----- PASSAGE GIVEN -----

The first Bishop of Clermont was Saint Austremonius (Stramonius). According to local tradition he was one of the seventy-two Disciples of Christ, by birth a Jew, who came with Saint Peter from Palestine to Rome and subsequently became the Apostle of Auvergne, Berry, Nivernais, and Limousin. At Clermont he is said to have converted the senator Cassius and the pagan priest Victorinus, to have sent Saint Sirenatus (Cerneuf) to Thiers, Saint Marius to Salers, Saint Nectarius (Nectaire) and Saint Antoninus into other parts of Auvergne, and to have been beheaded in 92. This tradition is based on a life of Saint Anstremonius written in the tenth century in the Mozac Abbey, where the body of the saint had rested from 761, and rewritten by the monks of Issoire, who retained the saint's head. Gregory of Tours, born in Auvergne in 544 and well versed in the history of that country, looks upon Austremonius as one of the seven envoys who, about 250, evangelized Gaul; he relates how the body of the saint was first interred at Issoire, being there the object of great veneration.
Several famous Jansenists were natives of Clermont: Blaise Pascal, author of the Pensées (1623-62); the Arnauld family, and Jean Soanen (1647-1740), Bishop of Senez, famous for his stubborn opposition to the Bull "Unigenitus". On the other hand, the city of Riom in the diocese of Clermont was the birthplace of Jacques Sirmond, the learned Jesuit (1559-1651), Confessor to Louis XIII and editor of the volumes on the ancient councils of Gaul.
Other natives worth mention were the Abbé Jacques Delille, poet and Academician (1738-1813); and François Dominique de Reynaud, Comte de Montlosier, the publicist (1755-1838), who was a member of the Estates General of 1789 for Clermont-Ferrand and a Royalist in the Convention, famous for his memoir against the Jesuits and for his being refused a Catholic burial by Bishop Ferou. The famous Jesuit paleontologist and philosopher Pierre Teilhard de Chardin (1881-1955) was born only seven miles from Clermont, in the Château d'Orcines; his publications were condemned by the Roman Catholic Church. Undoubtedly, and by far, the most famous native sons of the diocese of Clermont were Édouard Michelin (1859-1940) and his elder brother André Michelin (1853-1931), who perfected the pneumatic tire.
In the diocese of Clermont, the King of France enjoyed the right of nomination of the head of numerous houses. These included the Benedictine abbeys of Saint-Austremoine d'Issiore, Ebrulles, La Chaise-Dieu, Saint-Allire-les-Clermont, Manlieu (Grand-lieu), Mauzac près de Riom, Menat, Saint Symphorien, Thiers, and Aurillac. Cistercian abbeys included: Bellaigue, Bouchet (Vau-Luisant), Mont-Peyroux, and Val-honneste. The king nominated the Abbot of the Augustinian house at Chantoin, as well as the Premonstratensian Abbots of Saint-André-lez-Clermont, Saint-Gilbert-de-Neuf-fontaines, and the abbeys of Beaumont, La Boissie, Cessac, and L'Eschelle. Priories which were royal benefices were: Bragat, Cusset, Theulle (Ordre de Grammont), and Sallignac. He also held the nomination of the Collegiate Churches of Arthonne (the Abbot), Verneul (the Dean, Chanter, and five prebends), and the Dean of Saint-Amable de Rion. Other abbeys in the diocese included Saint-Pourçain, between Clermont and Moulins.

-----

TASKS —
[A] Translate this sentence from the passage on the diocese of Clermont into Spanish: "Other abbeys in the diocese included Saint-Pourçain, between Clermont and Moulins."
[B] According to the passage on the diocese of Clermont, who perfected the pneumatic tire?
[C] For each statement, say whether the passage on the diocese of Clermont agrees with it, and quote the words that decide it.
(i) Pierre Teilhard de Chardin was born in the Château d'Orcines.
(ii) Jacques Sirmond was born in the city of Clermont.
(iii) André Michelin was younger than Édouard Michelin.
Use only the passage on the diocese of Clermont, with no outside knowledge.

----- RECORD LIST -----

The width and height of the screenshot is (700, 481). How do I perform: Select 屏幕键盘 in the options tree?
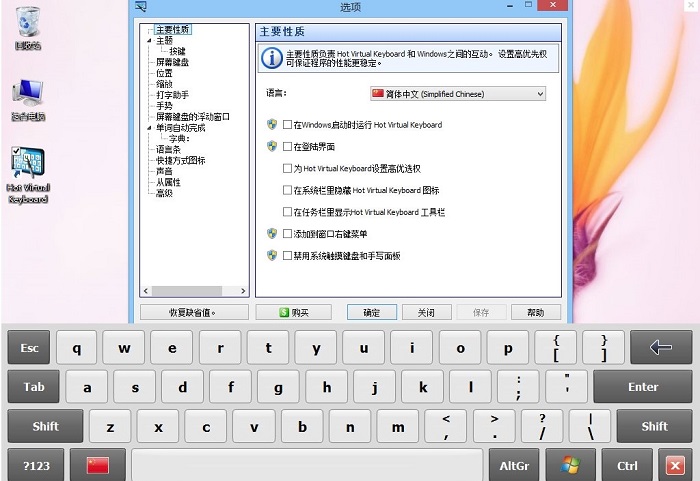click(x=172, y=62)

-----
----- RECORD LIST -----

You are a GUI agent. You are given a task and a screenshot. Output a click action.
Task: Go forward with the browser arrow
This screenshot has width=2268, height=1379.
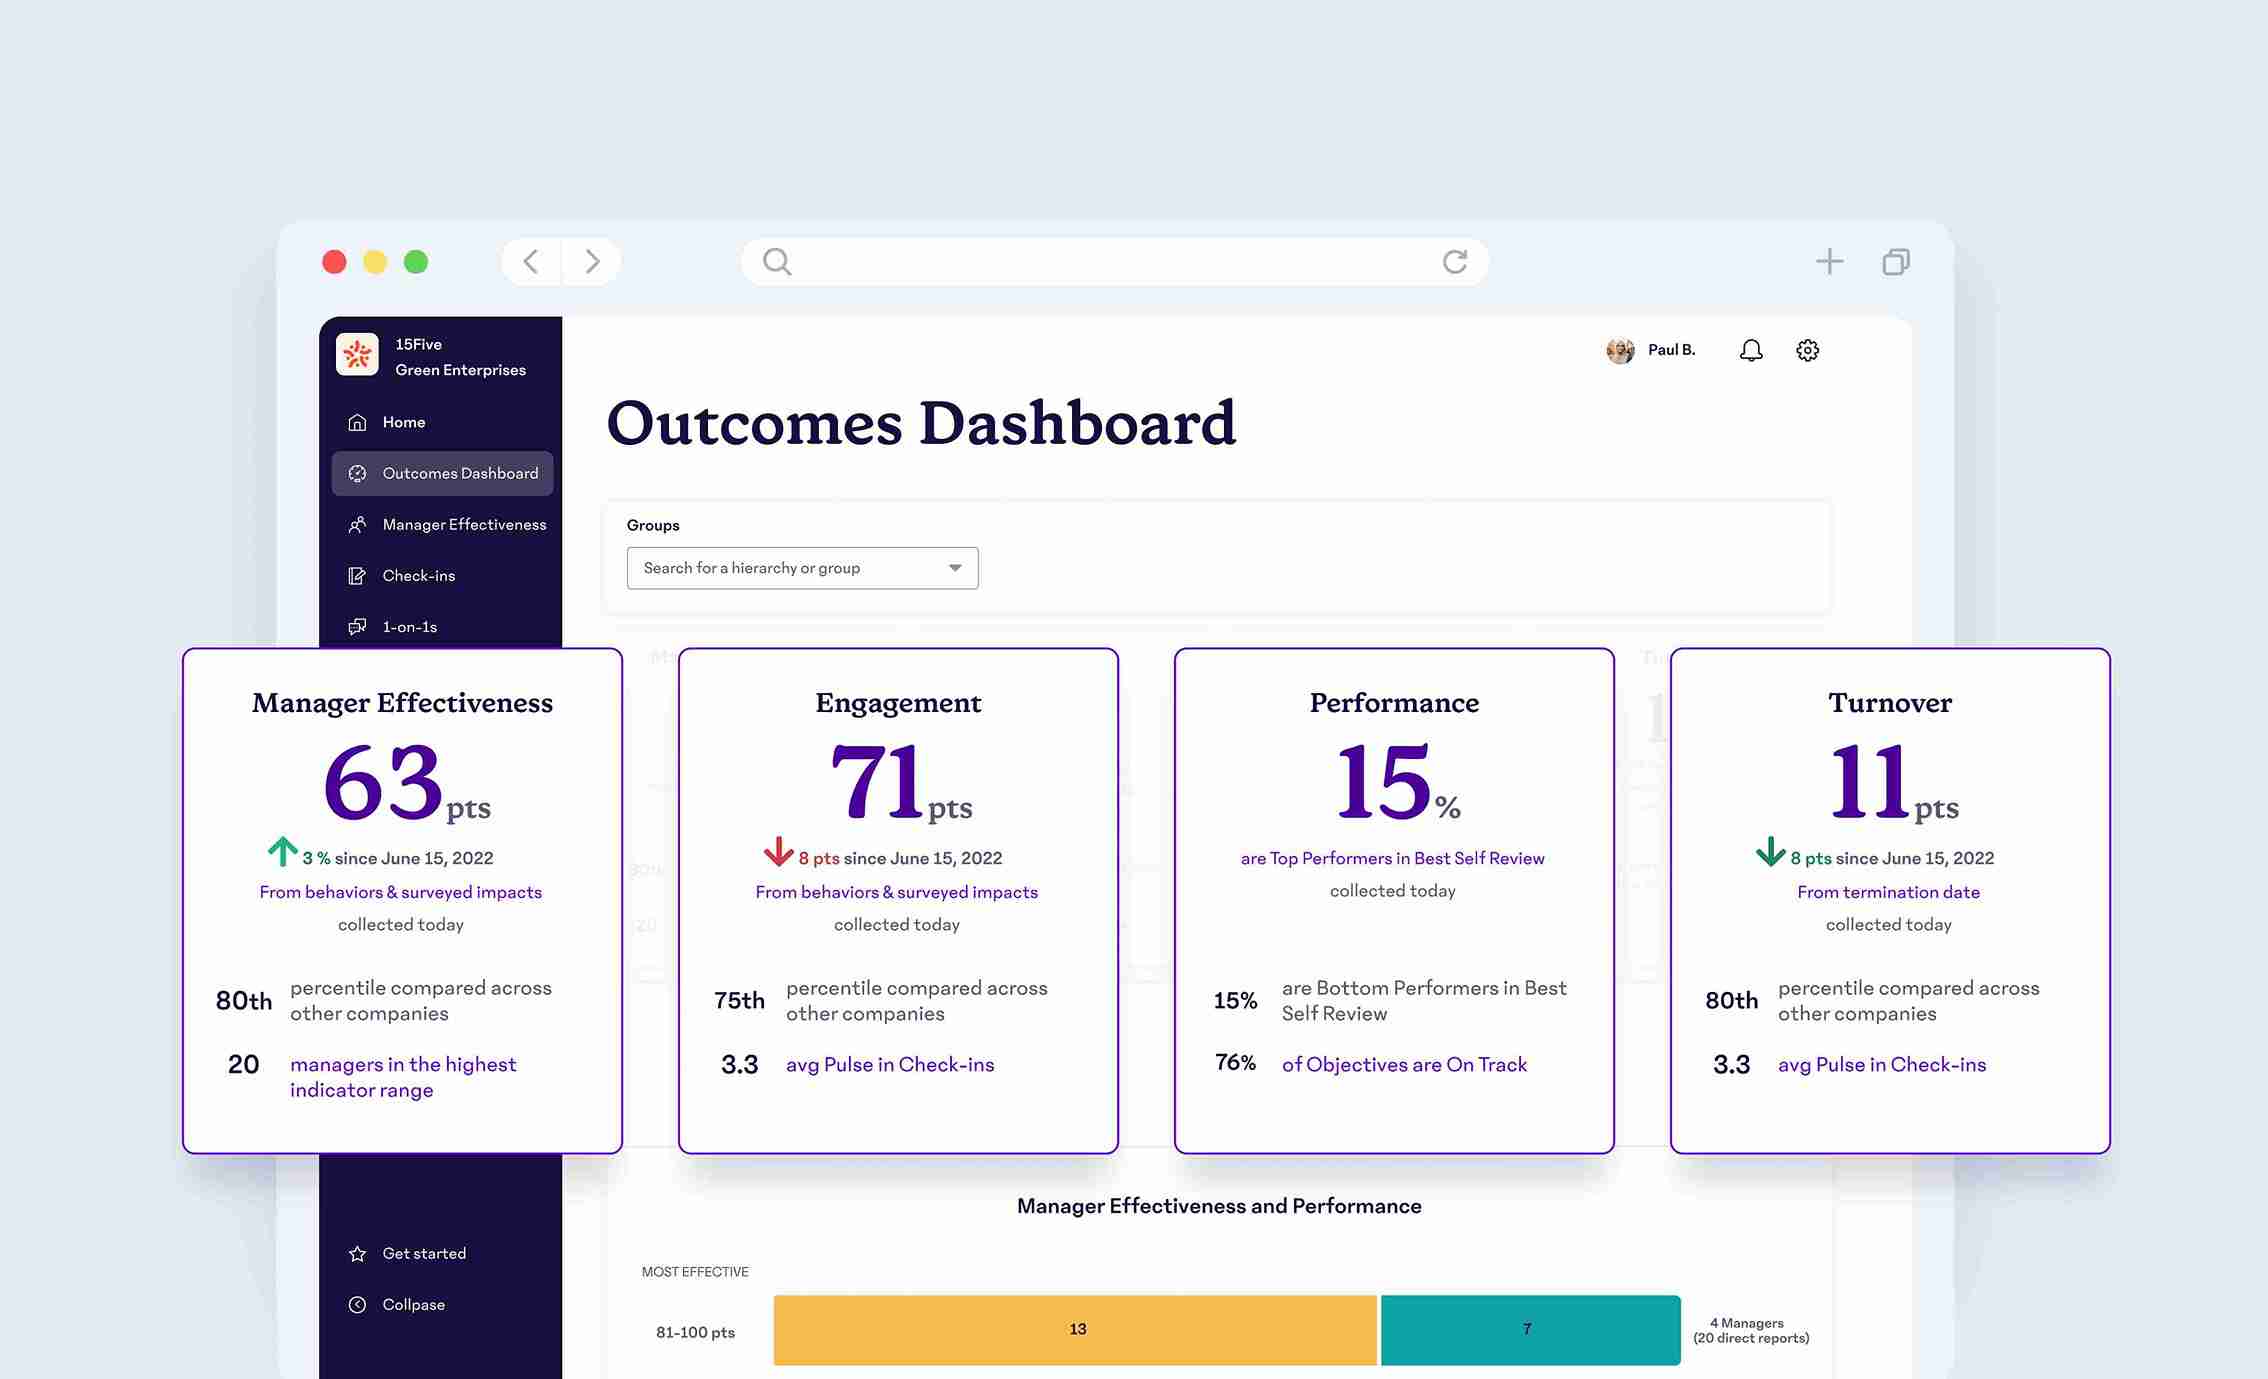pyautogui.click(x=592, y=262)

-----

RESPONSES TO THE TASKS —
[A] Otras abadías de la diócesis incluían Saint-Pourçain, entre Clermont y Moulins.

[B] Édouard Michelin and his elder brother André Michelin.

[C]
(i) Yes: "was born only seven miles from Clermont, in the Château d'Orcines"
(ii) No: "the city of Riom in the diocese of Clermont was the birthplace of Jacques Sirmond"
(iii) No: "his elder brother André Michelin (1853-1931)"